▶ **Task goal**
Write out, word for word, the part of the listing below that opens with the line containing "The height and width of the screenshot is (1047, 602)." and closes with the line containing "click(x=349, y=198)". Leave the pictures out.

(Rows from a screen grounding dataset)
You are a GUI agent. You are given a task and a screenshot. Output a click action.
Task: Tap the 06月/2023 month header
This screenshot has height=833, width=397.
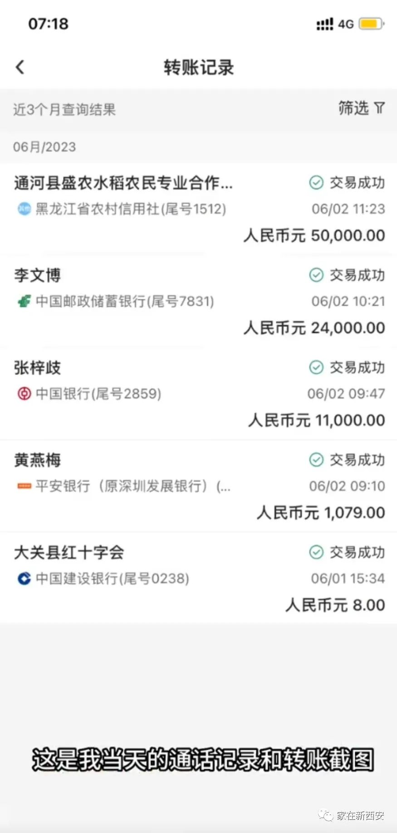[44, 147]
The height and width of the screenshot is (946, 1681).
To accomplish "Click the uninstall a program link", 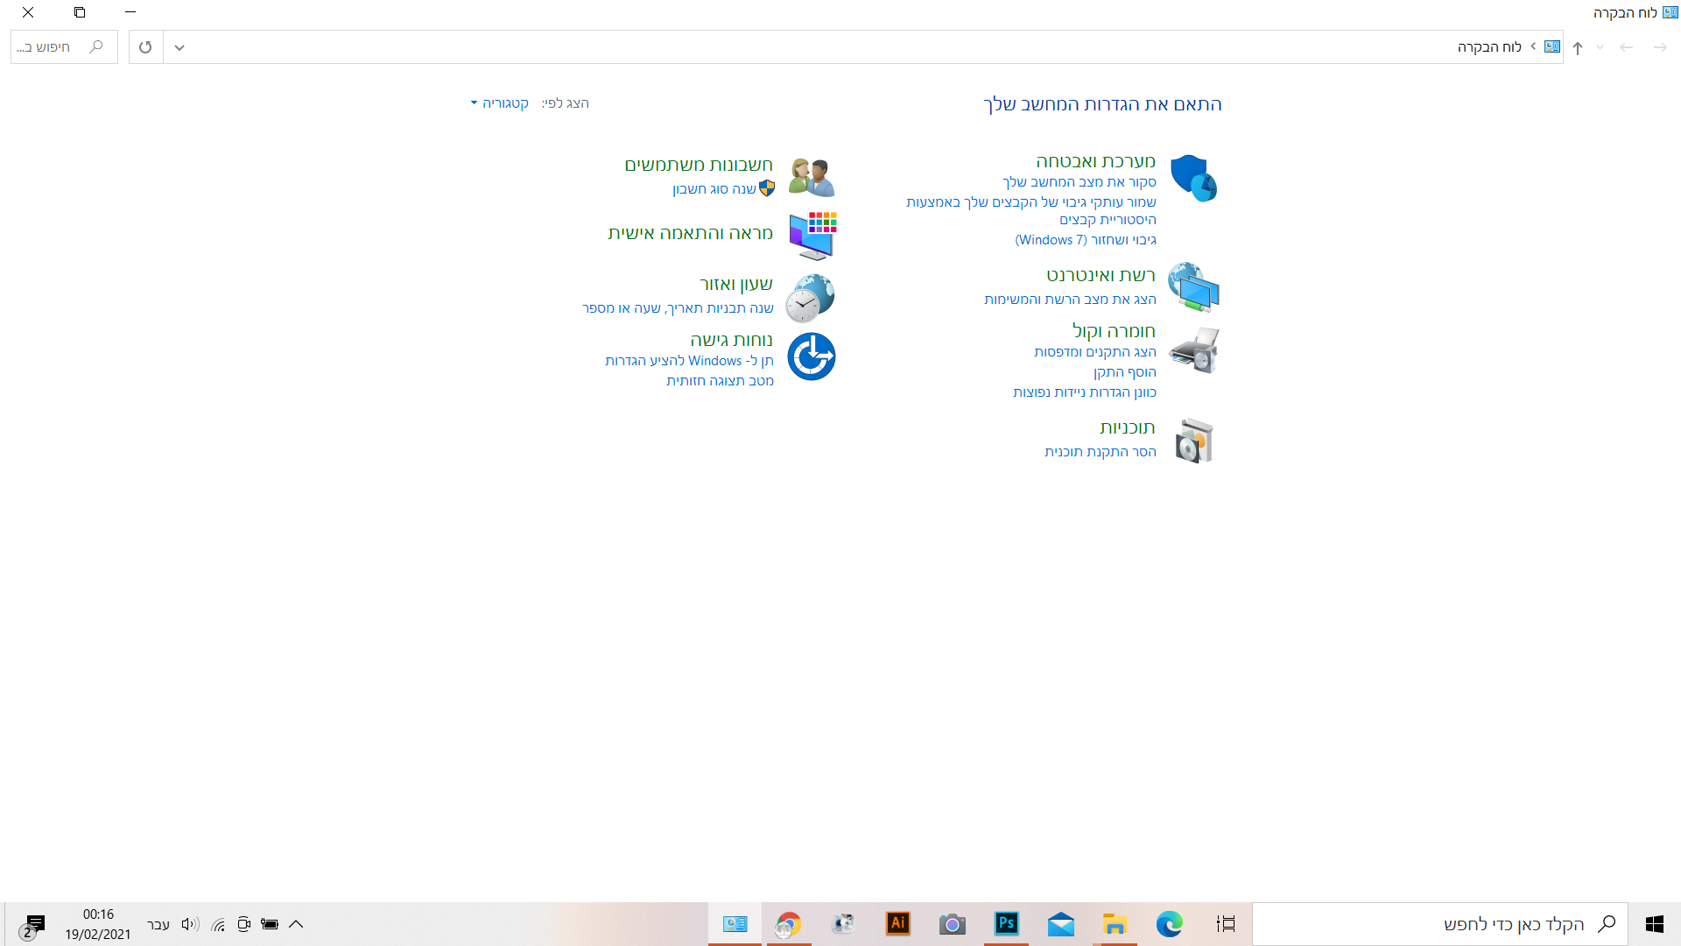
==
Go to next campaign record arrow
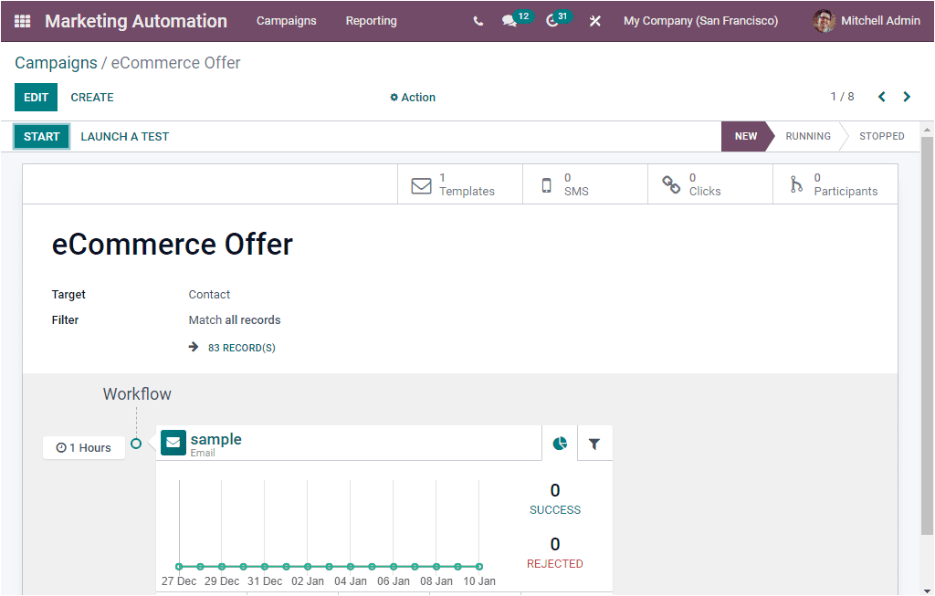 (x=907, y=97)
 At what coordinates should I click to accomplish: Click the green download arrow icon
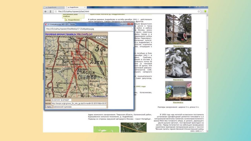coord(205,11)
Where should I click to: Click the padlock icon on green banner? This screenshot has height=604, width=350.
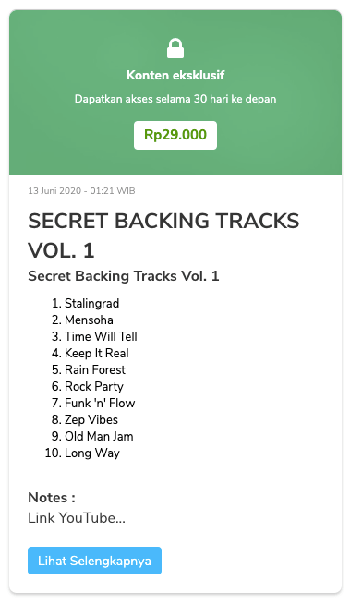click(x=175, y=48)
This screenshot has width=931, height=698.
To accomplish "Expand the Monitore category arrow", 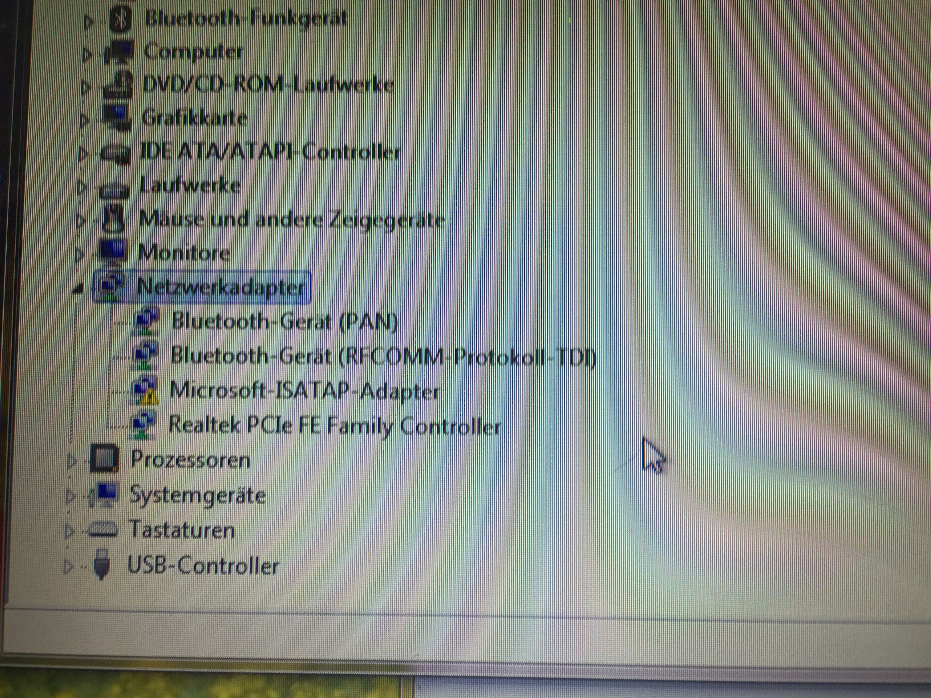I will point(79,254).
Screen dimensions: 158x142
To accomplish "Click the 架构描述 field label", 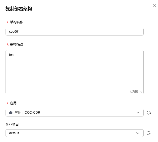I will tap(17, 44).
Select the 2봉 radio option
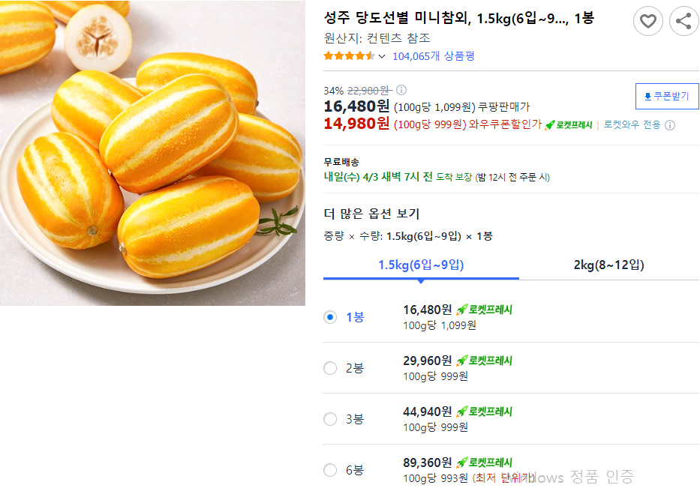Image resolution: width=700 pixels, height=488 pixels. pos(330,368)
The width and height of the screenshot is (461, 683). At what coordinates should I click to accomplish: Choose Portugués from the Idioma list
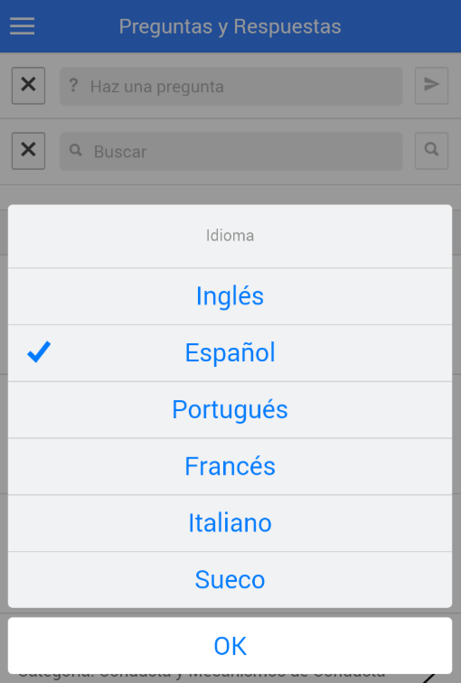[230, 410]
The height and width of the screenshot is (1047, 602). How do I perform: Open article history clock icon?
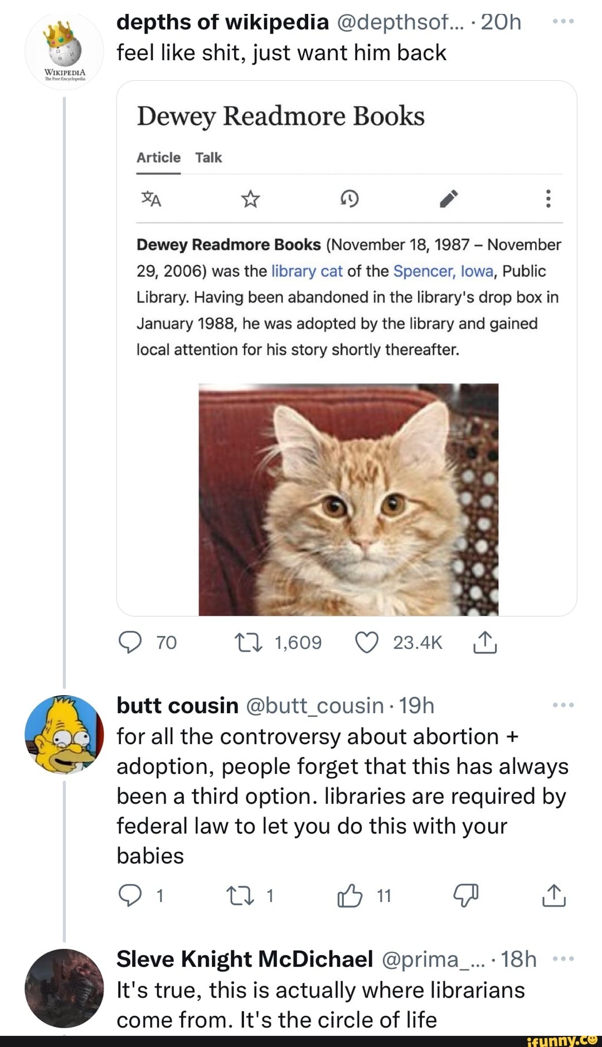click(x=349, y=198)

▶ **Solution to the problem**
The height and width of the screenshot is (1047, 602). How do I perform: Open article history clock icon?
click(x=349, y=198)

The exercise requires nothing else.